18/01/2018 16:51 GMT | Updated 19/01/2018 08:51 GMT

Traumatic Abortions Need To Be Discussed

I am by no means trying to suggest we only talk about “bad” abortions - but I want women to know that they are not alone

Elizabeth Livermore via Getty Images

Content warning: this blog contains graphic descriptions of abortion

Recently in /r/relationships (a Reddit forum where people can ask for personal advice), there was a post by a woman seeking support after a traumatic abortion. The post has now been removed, but it’s been preying on my mind. The responses by a large portion of users to her requests for help were frankly awful. They accused her of being a troll pro-life account, and insisted that her description of her experience was completely made up. Few people seemed to grasp the fact that women’s bodies are all different, and just because one woman reacts to an abortion in a certain way, it does not mean that anyone with a different experience must be lying. When I said I believed her and that my experience of an abortion was very similar, all I got was downvotes in response.

It seems to me that amongst pro-choice people there’s often a need to “sanitise” abortion. It’s presented as a no muss no fuss procedure with few side effects. To go against the grain can bring on accusations of being a secret pro-lifer, or of giving pro-lifers more ammunition. I strongly feel that this is a dangerous trend, and silencing women who have had traumatic experiences is not only unkind and invalidating, but potentially detrimental to the cause.

One commenter said something along the lines of:

“I don’t want any young women considering abortion and reading this to think that this will happen to them”

Questions on the material -
A – Shorten the paragraph of the blog post that begins "It seems to me that amongst pro-choice people", keeping its main points.
B – Repeat everything in the blog post from "It seems to" down to "to the cause.".
Work only from the blog post and bring in nothing from elsewhere.

Dataset extract -
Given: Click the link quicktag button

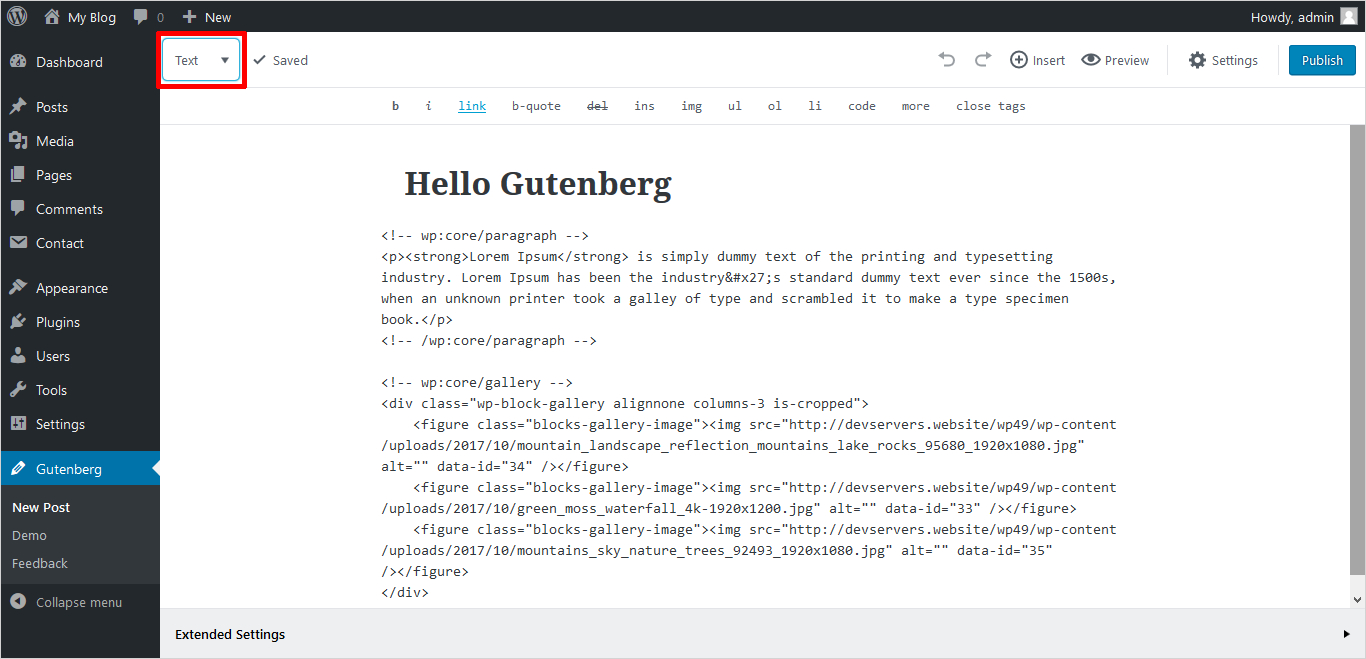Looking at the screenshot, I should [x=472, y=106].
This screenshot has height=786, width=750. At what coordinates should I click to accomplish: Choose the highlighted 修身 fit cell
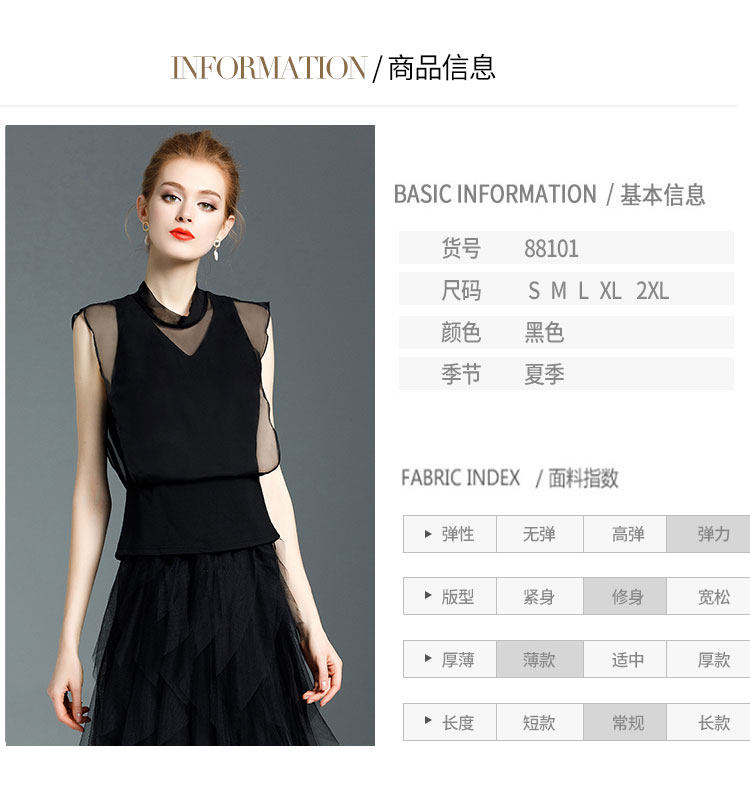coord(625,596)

Written answers -
A – Pro-choice people often "sanitise" abortion, presenting it as a simple procedure with few side effects. Anyone who says otherwise risks being called a secret pro-lifer or accused of arming pro-lifers. The writer considers this a dangerous trend. Silencing women with traumatic experiences is unkind and invalidating, and it may also harm the cause.

B –
It seems to me that amongst pro-choice people there’s often a need to “sanitise” abortion. It’s presented as a no muss no fuss procedure with few side effects. To go against the grain can bring on accusations of being a secret pro-lifer, or of giving pro-lifers more ammunition. I strongly feel that this is a dangerous trend, and silencing women who have had traumatic experiences is not only unkind and invalidating, but potentially detrimental to the cause.